Aux Etats-Unis, la colère monte contre un vaste réseau de surveillance des voitures
En quelques années, la start-up Flock a installé plus de 100.000 caméras de surveillance des véhicules à travers les Etats-Unis. Mais un vaste mouvement populaire s'en prend désormais à cette plateforme accusée d'atteinte à la vie privée - jusqu'à les saboter à la chaîne.
La première fois qu'il en a désactivé une, l'influenceur Nomark était "très nerveux". Après l'avoir fait sur plus d'une trentaine de caméras près de chez lui autour de Minneapolis, dans le nord du pays, il confie à l'AFP n'avoir aujourd'hui "plus vraiment peur".
A seulement 20 ans, il propose sur son compte Instagram suivi par plus de 500.000 personnes un mode d'emploi pour mettre hors d'usage ces caméras et ainsi provoquer une prise de conscience. Des actes illégaux qui, à lire la presse américaine, se répandent comme une traînée de poudre dans le pays depuis quelques semaines.
Loin d'être cantonné à une frange radicale, c'est un mouvement diffus qui progresse aux Etats-Unis.
La nébuleuse anti-Flock s'active depuis des mois sur internet: carte participative des caméras, partage de techniques pour bloquer leur vision, jusqu'à saluer chaque "héros" arrêté pour en avoir détruit. Le principal groupe Facebook, "DeFlock America", compte plus de 600.000 membres et en accueille des milliers supplémentaires chaque jour.
- Gigantesque base de données -
Les caméras installées par Flock à la demande des services de police locaux sont différentes de la vidéo-surveillance traditionnelle.
Elles ne capturent pas de vidéo, mais prennent des photos des voitures qui passent, enregistrant plaques d'immatriculation, modèle, couleur et autres caractéristiques du véhicule.
Et surtout, à l'inverse des réseaux de surveillance vidéo classiques, les données sont automatiquement partagées par Flock aux autres services de police, du même Etat ou sur l'ensemble du pays. Les policiers peuvent ensuite interroger très facilement cette gigantesque base de données, unique en son genre aux Etats-Unis.
Un outil utilisé pour "quasi toute infraction impliquant un véhicule", se félicite ainsi Jon Bridges, de la police de Richmond, en Virginie, client depuis 2023.
Ce détective donne l'exemple d'un double homicide familial en mai: les policiers identifient rapidement un suspect qui a pris la fuite, récupèrent la plaque de son pick-up et la rentrent dans le logiciel Flock en émettant une alerte. Quelques heures plus tard, "il passe devant une Flock dans un comté à proximité", la police locale est alertée et l'homme arrêté.
- Abus -
Mais la facilité avec laquelle les policiers peuvent pister une voiture, sans aucun mandat judiciaire, laisse la porte ouverte à de nombreux abus.
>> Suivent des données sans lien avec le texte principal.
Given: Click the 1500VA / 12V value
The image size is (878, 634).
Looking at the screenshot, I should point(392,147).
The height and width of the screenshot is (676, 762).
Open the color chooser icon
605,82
Selon une enquête du Washington Post, au moins 50 policiers ont été accusés d'avoir détourné le système, en majorité pour espionner les allées et venues de leur compagne ou ex.
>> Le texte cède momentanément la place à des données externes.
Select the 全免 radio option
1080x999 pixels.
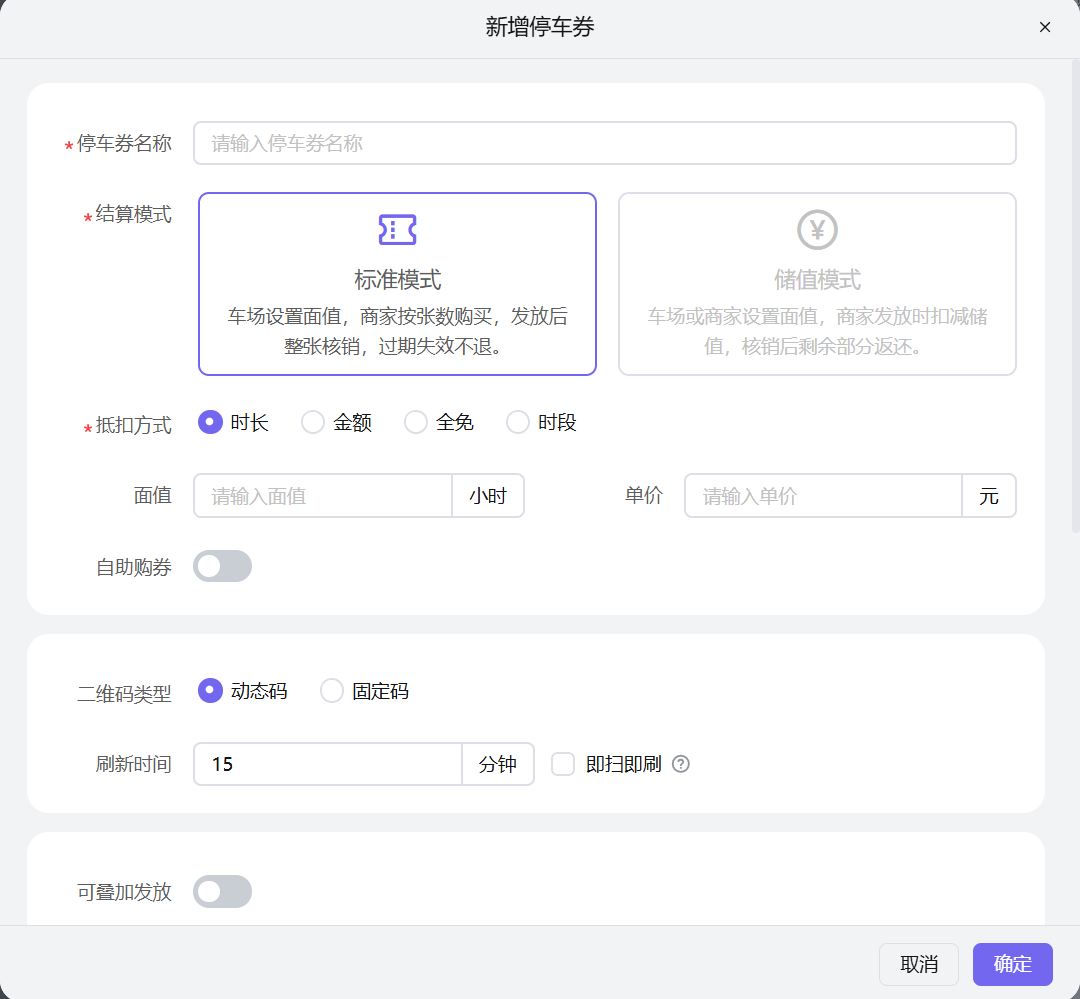pyautogui.click(x=415, y=422)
Dans d'autres cas rapportés par la presse, des policiers ont utilisé Flock pour pister une femme qui a avorté - un acte interdit dans de nombreux Etats américains - ou transmis de manière illégale des informations à des agents de la police de l'immigration.
Ajoutez à cela les propos très martiaux du PDG de Flock, qui accusait l'été dernier une frange de ses opposants d'être des "terroristes", et vous obtenez "un mouvement de résistance populaire" jamais vu depuis des années, souligne Chad Marlow, de la grande association américaine de défense des droits, l'ACLU. "C'est dingue."
Sa particularité est aussi d'être tant soutenu à gauche qu'à droite, notamment dans le mouvement libertarien. L'ex-animateur de Fox News Tucker Carlson, un anti-système très influent chez les conservateurs, a même qualifié les saboteurs de "patriotes américains" qui "prennent les choses en main".
Un peu partout dans le pays, des groupes locaux se montent pour pousser les élus à faire marche arrière.
Les habitants "peuvent rencontrer leurs conseillers municipaux (...) et les convaincre d'annuler leur contrat", souligne Steven Keener, professeur de criminologie à l'Université Christopher Newport, qui a écrit sur Flock.
Et le succès est là: de Los Angeles aux bourgades de Virginie, plus de 70 municipalités ont ces derniers mois mis fin à leur contrat avec Flock, selon un décompte de l'ACLU.
Car à l'inverse d'un paysage politique national plombé par les divisions partisanes, souligne Steven Keener, avec ce mouvement, "les gens se rendent compte qu'ils peuvent changer les choses".